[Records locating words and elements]
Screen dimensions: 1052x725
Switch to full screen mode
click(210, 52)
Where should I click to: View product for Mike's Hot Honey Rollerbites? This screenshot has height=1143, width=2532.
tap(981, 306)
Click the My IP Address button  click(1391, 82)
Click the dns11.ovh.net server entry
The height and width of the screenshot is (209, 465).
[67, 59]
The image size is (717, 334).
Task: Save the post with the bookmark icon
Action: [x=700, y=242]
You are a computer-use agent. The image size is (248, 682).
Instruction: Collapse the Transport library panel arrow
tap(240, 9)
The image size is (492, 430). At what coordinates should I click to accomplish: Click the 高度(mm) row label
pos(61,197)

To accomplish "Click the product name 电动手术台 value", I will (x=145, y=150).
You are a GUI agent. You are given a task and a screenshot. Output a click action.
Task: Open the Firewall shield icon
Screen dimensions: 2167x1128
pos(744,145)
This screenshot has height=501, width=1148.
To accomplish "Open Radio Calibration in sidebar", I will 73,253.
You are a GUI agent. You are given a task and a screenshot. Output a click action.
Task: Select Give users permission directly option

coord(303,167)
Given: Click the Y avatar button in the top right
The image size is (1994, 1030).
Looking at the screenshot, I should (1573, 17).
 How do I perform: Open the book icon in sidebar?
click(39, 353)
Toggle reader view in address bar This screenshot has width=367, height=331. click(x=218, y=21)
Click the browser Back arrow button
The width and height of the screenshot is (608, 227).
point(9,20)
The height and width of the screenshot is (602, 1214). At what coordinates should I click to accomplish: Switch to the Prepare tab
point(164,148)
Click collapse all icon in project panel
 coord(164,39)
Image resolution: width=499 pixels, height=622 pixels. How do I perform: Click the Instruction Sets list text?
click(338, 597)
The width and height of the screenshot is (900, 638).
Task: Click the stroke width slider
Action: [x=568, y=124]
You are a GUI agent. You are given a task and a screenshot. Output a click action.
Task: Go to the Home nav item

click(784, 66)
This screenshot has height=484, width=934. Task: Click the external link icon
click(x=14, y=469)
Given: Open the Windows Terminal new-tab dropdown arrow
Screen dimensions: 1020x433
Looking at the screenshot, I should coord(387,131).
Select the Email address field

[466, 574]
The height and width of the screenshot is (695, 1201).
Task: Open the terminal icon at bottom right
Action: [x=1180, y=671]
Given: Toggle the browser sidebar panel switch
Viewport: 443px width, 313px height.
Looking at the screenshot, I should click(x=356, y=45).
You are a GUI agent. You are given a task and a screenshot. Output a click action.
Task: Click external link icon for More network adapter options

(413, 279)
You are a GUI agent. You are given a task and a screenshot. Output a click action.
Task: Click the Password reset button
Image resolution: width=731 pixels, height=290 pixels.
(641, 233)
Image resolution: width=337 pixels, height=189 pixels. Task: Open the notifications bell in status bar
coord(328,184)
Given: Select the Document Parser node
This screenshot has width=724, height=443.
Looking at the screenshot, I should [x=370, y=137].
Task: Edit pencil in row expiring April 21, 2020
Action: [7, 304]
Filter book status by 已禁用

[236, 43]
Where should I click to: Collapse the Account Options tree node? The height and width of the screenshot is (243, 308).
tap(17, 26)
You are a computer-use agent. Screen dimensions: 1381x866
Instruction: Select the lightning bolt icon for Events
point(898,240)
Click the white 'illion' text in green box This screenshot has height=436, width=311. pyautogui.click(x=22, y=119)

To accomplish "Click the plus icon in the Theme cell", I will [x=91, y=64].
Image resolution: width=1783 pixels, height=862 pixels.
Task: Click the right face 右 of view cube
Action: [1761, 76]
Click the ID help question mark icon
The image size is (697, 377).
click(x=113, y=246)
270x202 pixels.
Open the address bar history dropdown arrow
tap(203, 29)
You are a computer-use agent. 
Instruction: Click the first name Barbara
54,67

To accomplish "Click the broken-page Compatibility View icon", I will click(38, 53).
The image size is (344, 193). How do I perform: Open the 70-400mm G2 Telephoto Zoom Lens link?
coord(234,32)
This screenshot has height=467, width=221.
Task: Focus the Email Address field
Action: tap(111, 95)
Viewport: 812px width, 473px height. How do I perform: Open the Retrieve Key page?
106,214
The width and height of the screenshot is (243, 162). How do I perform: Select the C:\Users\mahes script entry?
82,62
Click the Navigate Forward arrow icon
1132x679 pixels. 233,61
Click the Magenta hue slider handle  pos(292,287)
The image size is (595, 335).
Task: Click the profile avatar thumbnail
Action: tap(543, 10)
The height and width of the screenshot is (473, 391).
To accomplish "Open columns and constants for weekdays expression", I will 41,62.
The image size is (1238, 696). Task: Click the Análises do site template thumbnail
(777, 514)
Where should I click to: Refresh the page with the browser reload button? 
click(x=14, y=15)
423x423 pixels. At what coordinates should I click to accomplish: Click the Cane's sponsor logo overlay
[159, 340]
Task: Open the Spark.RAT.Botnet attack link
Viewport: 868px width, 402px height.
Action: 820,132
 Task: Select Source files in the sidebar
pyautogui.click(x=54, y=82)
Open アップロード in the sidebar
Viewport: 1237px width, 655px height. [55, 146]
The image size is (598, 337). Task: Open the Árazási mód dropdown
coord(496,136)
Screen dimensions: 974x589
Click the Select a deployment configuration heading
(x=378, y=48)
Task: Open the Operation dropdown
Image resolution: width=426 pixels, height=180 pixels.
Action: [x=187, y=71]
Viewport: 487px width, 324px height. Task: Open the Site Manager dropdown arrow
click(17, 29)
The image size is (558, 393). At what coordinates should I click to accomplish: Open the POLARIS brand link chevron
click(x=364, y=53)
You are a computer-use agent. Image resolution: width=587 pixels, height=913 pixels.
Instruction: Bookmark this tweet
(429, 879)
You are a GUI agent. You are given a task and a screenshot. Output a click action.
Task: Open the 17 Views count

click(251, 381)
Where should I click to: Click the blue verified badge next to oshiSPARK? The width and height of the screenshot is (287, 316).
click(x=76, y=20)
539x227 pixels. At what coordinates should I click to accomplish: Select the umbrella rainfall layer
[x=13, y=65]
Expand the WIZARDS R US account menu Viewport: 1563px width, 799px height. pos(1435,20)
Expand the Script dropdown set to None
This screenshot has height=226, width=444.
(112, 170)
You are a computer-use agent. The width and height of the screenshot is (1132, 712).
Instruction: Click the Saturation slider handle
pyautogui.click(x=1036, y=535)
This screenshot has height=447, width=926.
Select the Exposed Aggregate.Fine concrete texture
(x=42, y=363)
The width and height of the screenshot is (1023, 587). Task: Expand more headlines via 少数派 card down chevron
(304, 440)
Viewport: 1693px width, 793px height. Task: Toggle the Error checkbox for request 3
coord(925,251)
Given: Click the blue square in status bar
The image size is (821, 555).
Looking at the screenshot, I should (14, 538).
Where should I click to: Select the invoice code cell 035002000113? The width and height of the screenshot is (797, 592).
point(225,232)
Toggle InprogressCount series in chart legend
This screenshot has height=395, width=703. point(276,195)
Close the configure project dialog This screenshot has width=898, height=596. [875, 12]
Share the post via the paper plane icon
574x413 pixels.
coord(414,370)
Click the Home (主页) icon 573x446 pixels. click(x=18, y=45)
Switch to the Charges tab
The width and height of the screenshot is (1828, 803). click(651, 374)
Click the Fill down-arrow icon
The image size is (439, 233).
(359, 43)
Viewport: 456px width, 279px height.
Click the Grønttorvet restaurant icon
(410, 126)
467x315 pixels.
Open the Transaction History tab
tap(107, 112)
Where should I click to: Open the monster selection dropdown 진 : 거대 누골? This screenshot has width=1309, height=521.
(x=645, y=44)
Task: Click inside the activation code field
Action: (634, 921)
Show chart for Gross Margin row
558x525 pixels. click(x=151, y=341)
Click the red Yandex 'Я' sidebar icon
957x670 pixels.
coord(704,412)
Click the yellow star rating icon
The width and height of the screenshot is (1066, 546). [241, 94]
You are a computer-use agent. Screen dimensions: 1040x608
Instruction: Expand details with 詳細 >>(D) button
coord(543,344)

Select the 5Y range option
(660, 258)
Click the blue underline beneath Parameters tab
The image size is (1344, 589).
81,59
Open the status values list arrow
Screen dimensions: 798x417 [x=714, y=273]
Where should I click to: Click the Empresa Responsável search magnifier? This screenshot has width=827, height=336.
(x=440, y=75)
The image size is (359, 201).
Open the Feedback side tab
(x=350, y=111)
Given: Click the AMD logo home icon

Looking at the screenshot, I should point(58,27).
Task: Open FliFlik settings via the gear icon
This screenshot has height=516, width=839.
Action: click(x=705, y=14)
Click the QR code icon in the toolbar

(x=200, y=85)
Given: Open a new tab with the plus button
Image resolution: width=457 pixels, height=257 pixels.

• _GIVEN PROBLEM_: Could you copy out, character for character, the lines of the records starting with the line that contains "The image size is (1238, 696)." and going on through the line that contains "Viewport: 1237px width, 655px"?

• _SOLUTION BELOW_:
The image size is (1238, 696). Task: Click the Análises do site template thumbnail
(777, 514)
Where should I click to: Refresh the page with the browser reload button? 
click(x=14, y=15)
423x423 pixels. At what coordinates should I click to accomplish: Click the Cane's sponsor logo overlay
[159, 340]
Task: Open the Spark.RAT.Botnet attack link
Viewport: 868px width, 402px height.
Action: 820,132
 Task: Select Source files in the sidebar
pyautogui.click(x=54, y=82)
Open アップロード in the sidebar
Viewport: 1237px width, 655px height. [55, 146]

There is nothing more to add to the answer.